Droit à la liberté d’expression ?


octobre 2007, Isabelle Heymans

médecin généraliste, secrétaire générale de la Fédération des maisons médicales

En juin dernier, la Fédération a décidé de signer une pétition lancée par Greenpeace pour le droit à la liberté d’expression et d’association. (voir texte de la Pétition). En Belgique.

Différents événements nous font en effet penser que des dérives en cours tendent à menacer ces libertés, pourtant inscrites dans notre constitution, et considérées comme des acquis chez nous.

Cette pétition est cosignée par de nombreuses associations, organisations et ONG, dont la FGTB, le MOC, la Ligue des droits de l’Homme, le syndicat des avocats pour la démocratie, ATTAC Liège, Bruxelles et Vlaanderen, Barricade, Oxfam, le Cléa (comité pour la liberté d’expression et d’association), notamment.

Dans les suites des attentats du 11 septembre 2001, des lois « antiterroristes » ont fleuri, aux Etats-Unis bien sûr, mais aussi dans tous les pays d’Europe. Il s’agit de se donner les moyens de prévenir les actes de terroristes, ceci nous paraît en effet important. Mais ces lois permettent certaines dérives inquiétantes.

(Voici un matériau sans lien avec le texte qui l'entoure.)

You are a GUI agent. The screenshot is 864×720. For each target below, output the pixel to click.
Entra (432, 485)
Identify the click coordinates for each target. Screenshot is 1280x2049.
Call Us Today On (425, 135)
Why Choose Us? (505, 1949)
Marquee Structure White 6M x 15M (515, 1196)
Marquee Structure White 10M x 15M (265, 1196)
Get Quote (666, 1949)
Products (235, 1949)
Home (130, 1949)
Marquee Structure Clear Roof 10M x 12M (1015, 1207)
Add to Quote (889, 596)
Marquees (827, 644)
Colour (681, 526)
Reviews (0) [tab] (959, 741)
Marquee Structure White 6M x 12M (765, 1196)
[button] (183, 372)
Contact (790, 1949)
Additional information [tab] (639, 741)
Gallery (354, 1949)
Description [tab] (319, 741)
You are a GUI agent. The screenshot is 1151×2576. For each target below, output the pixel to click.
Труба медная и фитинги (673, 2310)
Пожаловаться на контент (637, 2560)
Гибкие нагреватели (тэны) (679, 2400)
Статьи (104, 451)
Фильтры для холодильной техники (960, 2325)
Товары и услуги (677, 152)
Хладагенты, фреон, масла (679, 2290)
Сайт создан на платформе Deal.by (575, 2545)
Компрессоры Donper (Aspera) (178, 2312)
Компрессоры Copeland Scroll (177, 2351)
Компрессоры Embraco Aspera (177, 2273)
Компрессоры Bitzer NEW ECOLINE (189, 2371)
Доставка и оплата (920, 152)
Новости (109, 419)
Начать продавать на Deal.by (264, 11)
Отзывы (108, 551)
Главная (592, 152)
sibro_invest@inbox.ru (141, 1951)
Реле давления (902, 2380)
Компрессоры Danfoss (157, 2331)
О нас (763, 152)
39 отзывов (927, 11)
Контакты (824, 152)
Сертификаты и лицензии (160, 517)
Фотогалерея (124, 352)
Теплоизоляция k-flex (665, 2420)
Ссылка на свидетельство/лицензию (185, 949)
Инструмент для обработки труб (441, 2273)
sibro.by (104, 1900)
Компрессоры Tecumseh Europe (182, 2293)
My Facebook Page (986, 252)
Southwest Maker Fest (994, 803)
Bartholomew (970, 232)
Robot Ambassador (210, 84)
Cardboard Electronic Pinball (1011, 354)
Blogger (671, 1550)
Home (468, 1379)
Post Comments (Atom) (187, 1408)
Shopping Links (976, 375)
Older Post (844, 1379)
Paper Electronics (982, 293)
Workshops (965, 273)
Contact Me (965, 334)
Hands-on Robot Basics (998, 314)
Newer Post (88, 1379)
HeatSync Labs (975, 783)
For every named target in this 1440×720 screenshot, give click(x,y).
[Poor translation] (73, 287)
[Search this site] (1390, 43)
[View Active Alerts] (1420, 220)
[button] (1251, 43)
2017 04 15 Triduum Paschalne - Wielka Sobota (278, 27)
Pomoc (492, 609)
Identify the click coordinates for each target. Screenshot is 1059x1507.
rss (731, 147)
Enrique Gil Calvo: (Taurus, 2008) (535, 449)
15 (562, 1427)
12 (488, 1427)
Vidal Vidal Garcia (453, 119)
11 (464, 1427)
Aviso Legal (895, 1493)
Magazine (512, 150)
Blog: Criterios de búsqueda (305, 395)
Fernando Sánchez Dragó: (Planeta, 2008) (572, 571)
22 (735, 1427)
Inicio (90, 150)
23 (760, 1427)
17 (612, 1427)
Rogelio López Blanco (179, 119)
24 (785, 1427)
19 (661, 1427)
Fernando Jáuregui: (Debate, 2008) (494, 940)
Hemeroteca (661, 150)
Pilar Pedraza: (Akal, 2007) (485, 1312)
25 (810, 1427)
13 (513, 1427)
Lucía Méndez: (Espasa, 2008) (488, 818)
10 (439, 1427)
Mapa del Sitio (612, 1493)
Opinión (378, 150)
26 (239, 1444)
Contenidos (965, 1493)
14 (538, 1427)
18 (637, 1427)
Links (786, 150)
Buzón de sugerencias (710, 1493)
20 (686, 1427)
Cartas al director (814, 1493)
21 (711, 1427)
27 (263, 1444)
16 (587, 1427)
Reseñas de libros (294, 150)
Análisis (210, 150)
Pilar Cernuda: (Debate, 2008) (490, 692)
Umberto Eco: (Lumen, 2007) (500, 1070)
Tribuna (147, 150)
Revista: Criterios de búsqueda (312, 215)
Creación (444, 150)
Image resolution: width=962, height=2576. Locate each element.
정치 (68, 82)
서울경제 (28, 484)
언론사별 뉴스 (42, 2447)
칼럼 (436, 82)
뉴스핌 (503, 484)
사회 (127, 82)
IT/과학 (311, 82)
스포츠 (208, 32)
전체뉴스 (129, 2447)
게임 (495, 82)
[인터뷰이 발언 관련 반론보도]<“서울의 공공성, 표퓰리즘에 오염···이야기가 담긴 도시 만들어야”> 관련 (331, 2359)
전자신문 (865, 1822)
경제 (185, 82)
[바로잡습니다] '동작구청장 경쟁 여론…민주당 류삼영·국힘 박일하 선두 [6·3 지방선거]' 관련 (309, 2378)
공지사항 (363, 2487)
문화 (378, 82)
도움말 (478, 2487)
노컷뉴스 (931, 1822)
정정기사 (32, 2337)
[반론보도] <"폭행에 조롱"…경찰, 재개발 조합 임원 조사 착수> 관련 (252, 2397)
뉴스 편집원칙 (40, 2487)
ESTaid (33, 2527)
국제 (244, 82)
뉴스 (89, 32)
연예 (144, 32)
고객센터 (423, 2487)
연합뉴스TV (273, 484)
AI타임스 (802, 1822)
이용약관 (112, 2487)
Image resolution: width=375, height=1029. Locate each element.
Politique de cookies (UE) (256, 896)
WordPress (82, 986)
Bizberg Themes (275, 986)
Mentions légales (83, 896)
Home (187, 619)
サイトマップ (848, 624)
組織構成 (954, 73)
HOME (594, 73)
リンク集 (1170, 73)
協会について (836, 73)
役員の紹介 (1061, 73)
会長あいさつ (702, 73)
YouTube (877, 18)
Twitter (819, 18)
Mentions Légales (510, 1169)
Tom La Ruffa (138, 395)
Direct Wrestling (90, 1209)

Fin 2005 déjà, l’ordre des barreaux francophones et germanophones belges, et le Syndicat des Avocats pour la Démocratie, s’inquiétaient du contenu d’un projet de loi « en vue d’améliorer les modes d’investigation ans la lutte contre le terrorisme et la criminalité grave et organisée ». Cette loi est pourtant passée au parlement, rapidement et sans fracas, le 27 décembre 2005.

L’appel du SAD et de l’OBFG [1] s’inquiète notamment de ce que « Le texte ne définit ni la notion de terrorisme, ni celle de criminalité grave et organisée. Au contraire, il a vocation à s’appliquer à la recherche des auteurs de toute infraction de nature à entraîner un emprisonnement d’un an (comme, entre autre, la non-représentation d’enfant (431 C. pén.), la destruction de constructions ou véhicules (521 C. pén.) ou la destruction de récoltes (535 C. pén.)... on est loin d’actes de terrorisme !).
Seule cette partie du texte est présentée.